• Directions:
Give back the data word for word, from its first line through the line that contains "This screenshot has height=1400, width=2576. I", including both of those lines.

Click-target data
[START]

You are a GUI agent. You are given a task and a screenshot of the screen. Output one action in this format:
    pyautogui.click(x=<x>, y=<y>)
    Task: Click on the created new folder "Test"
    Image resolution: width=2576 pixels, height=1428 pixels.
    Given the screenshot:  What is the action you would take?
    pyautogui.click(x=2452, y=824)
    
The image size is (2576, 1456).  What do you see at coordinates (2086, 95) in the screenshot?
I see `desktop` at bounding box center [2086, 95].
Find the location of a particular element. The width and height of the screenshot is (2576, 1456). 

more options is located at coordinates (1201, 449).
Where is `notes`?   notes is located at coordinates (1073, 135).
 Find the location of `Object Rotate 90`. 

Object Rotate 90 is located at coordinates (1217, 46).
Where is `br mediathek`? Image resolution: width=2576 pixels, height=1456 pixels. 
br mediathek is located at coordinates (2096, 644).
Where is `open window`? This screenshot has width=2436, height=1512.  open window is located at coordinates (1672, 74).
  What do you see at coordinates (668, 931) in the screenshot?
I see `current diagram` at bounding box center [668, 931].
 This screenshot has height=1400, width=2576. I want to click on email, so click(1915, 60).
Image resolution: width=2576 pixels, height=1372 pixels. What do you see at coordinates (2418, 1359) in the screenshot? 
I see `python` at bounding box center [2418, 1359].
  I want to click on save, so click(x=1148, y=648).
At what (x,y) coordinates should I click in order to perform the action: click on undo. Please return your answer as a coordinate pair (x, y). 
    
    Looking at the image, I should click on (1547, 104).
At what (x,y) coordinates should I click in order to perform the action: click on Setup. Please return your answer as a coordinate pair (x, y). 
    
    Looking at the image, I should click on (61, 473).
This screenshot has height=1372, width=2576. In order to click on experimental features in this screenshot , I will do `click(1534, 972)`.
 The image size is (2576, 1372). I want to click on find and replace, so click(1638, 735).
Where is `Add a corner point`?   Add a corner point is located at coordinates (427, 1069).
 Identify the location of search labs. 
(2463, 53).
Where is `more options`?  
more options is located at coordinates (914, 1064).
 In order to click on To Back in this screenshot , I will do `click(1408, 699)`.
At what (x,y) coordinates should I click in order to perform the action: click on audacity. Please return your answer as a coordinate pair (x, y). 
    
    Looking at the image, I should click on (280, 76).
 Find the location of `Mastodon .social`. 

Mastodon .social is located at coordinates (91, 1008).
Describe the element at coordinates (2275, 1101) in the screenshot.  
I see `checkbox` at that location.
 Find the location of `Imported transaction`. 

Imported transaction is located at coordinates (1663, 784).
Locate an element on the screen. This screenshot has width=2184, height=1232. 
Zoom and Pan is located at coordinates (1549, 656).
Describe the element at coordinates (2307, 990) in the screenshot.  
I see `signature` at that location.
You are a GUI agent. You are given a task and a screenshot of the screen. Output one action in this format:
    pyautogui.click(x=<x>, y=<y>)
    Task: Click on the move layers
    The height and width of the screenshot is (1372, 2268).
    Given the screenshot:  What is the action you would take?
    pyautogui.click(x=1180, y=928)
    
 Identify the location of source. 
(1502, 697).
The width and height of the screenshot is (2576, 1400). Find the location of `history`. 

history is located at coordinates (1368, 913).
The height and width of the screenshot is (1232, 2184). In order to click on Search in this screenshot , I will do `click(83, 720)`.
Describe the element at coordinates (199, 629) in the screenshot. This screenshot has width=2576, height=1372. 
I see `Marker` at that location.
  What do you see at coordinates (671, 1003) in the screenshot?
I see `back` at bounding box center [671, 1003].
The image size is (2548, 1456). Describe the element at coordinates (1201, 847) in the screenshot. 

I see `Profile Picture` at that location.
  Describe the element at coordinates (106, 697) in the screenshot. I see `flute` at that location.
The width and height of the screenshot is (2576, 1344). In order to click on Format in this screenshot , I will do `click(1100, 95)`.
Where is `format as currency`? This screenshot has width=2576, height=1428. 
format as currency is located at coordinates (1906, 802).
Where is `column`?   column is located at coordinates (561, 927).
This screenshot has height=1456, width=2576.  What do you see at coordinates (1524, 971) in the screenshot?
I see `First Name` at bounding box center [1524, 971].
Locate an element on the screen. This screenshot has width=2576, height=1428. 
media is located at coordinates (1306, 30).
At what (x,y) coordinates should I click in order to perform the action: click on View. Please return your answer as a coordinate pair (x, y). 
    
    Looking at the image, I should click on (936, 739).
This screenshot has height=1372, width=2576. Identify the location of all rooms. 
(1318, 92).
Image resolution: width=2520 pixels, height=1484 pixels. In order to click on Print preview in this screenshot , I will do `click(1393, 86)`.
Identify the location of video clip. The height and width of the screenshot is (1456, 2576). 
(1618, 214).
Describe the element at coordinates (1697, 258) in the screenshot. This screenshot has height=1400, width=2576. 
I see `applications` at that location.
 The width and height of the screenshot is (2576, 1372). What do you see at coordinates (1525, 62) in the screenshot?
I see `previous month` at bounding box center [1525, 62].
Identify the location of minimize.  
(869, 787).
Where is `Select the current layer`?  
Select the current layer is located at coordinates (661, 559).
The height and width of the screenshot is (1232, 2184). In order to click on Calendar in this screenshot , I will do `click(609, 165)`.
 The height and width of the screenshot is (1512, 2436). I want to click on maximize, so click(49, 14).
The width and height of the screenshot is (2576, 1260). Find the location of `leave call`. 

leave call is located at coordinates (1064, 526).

[END]

• The completed task:
You are a GUI agent. You are given a task and a screenshot of the screen. Output one action in this format:
    pyautogui.click(x=<x>, y=<y>)
    Task: Click on the created new folder "Test"
    Image resolution: width=2576 pixels, height=1428 pixels.
    Given the screenshot:  What is the action you would take?
    pyautogui.click(x=2452, y=824)
    
The image size is (2576, 1456).  What do you see at coordinates (2086, 95) in the screenshot?
I see `desktop` at bounding box center [2086, 95].
Find the location of a particular element. The width and height of the screenshot is (2576, 1456). 

more options is located at coordinates (1201, 449).
Where is `notes`?   notes is located at coordinates (1073, 135).
 Find the location of `Object Rotate 90`. 

Object Rotate 90 is located at coordinates (1217, 46).
Where is `br mediathek`? Image resolution: width=2576 pixels, height=1456 pixels. 
br mediathek is located at coordinates (2096, 644).
Where is `open window`? This screenshot has width=2436, height=1512.  open window is located at coordinates (1672, 74).
  What do you see at coordinates (668, 931) in the screenshot?
I see `current diagram` at bounding box center [668, 931].
 This screenshot has height=1400, width=2576. I want to click on email, so click(1915, 60).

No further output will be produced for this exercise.